▸ **Material provided**
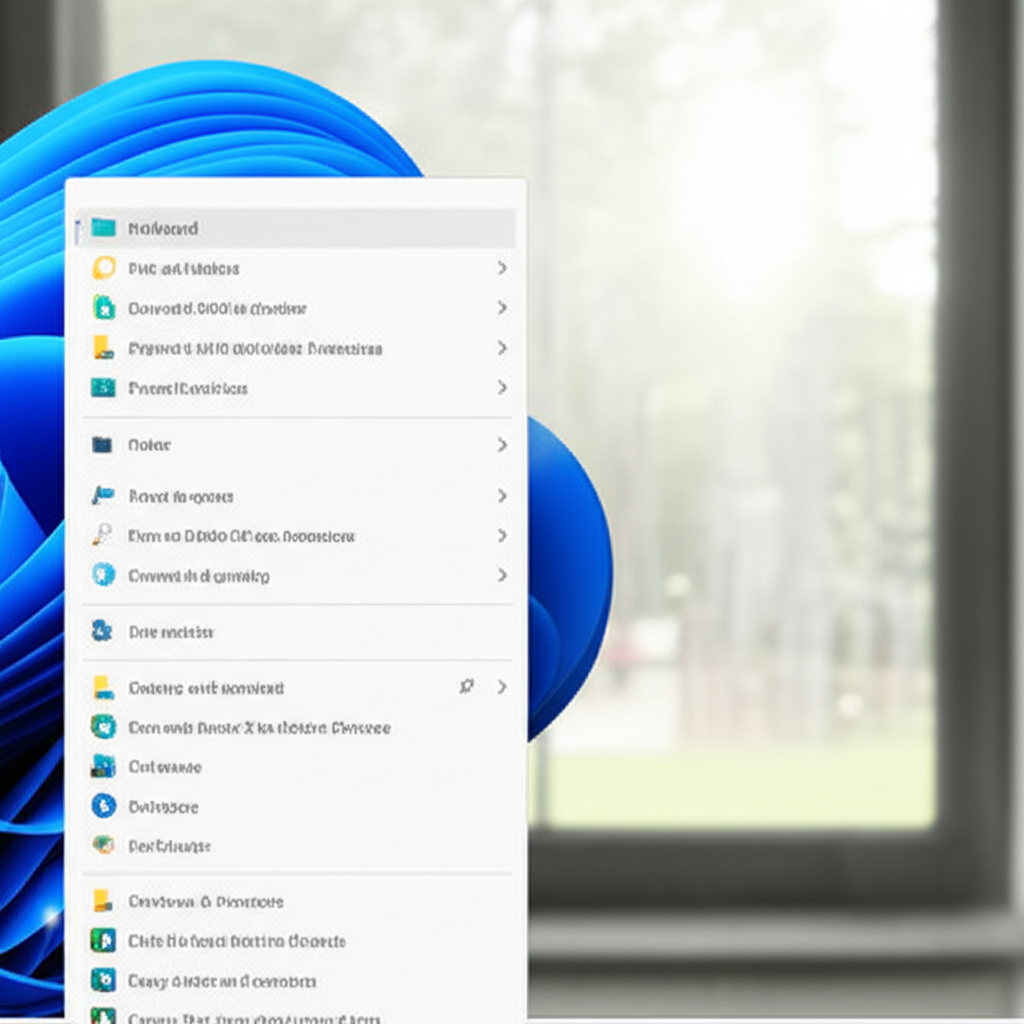Select the highlighted first menu entry text
This screenshot has width=1024, height=1024.
point(163,228)
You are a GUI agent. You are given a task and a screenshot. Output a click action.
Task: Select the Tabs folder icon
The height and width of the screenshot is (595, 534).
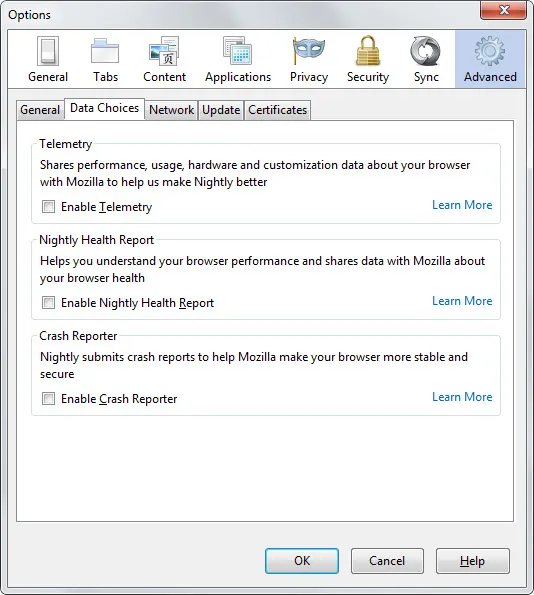pos(105,51)
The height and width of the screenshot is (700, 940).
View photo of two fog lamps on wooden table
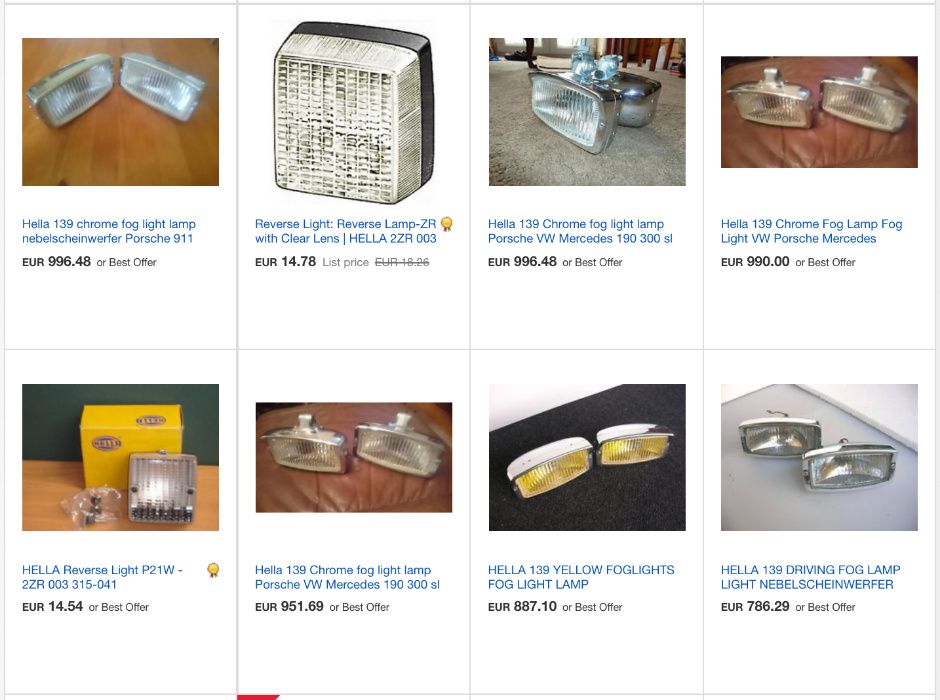pyautogui.click(x=120, y=112)
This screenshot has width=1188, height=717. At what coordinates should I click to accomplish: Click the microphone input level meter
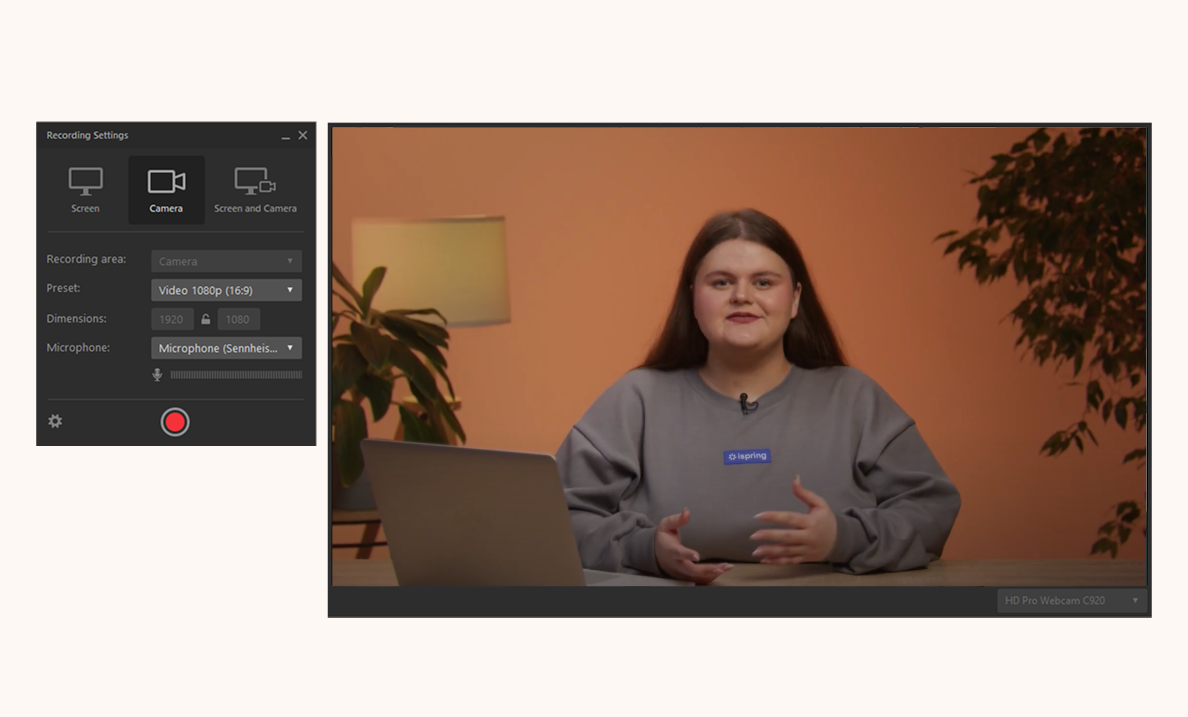(236, 375)
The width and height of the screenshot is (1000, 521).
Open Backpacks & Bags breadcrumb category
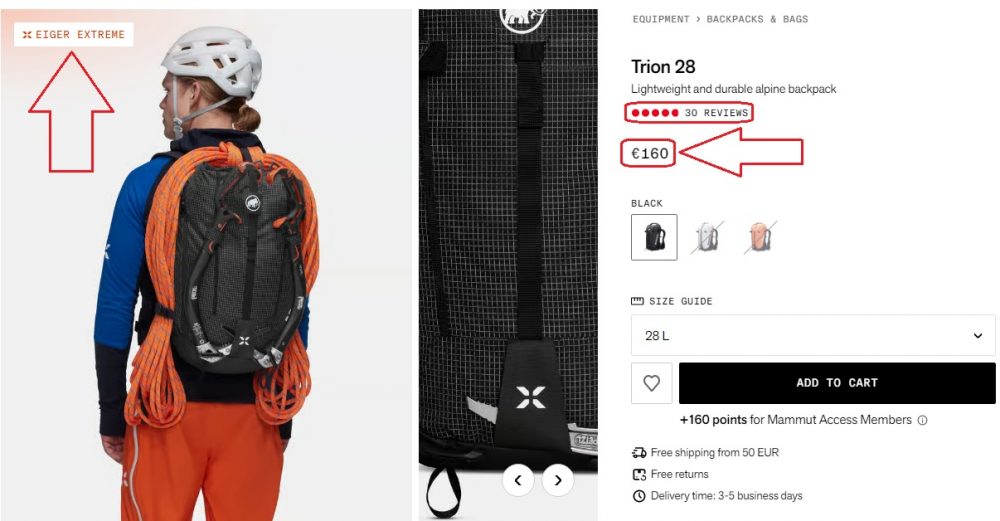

▸ **Aim of the task**
Begin with the line holding "The width and" and end with the last line of the listing. Reproduce each of those lines exactly, and leave every picture out.

▸ **Solution to this exercise**
The width and height of the screenshot is (1000, 521).
Open Backpacks & Bags breadcrumb category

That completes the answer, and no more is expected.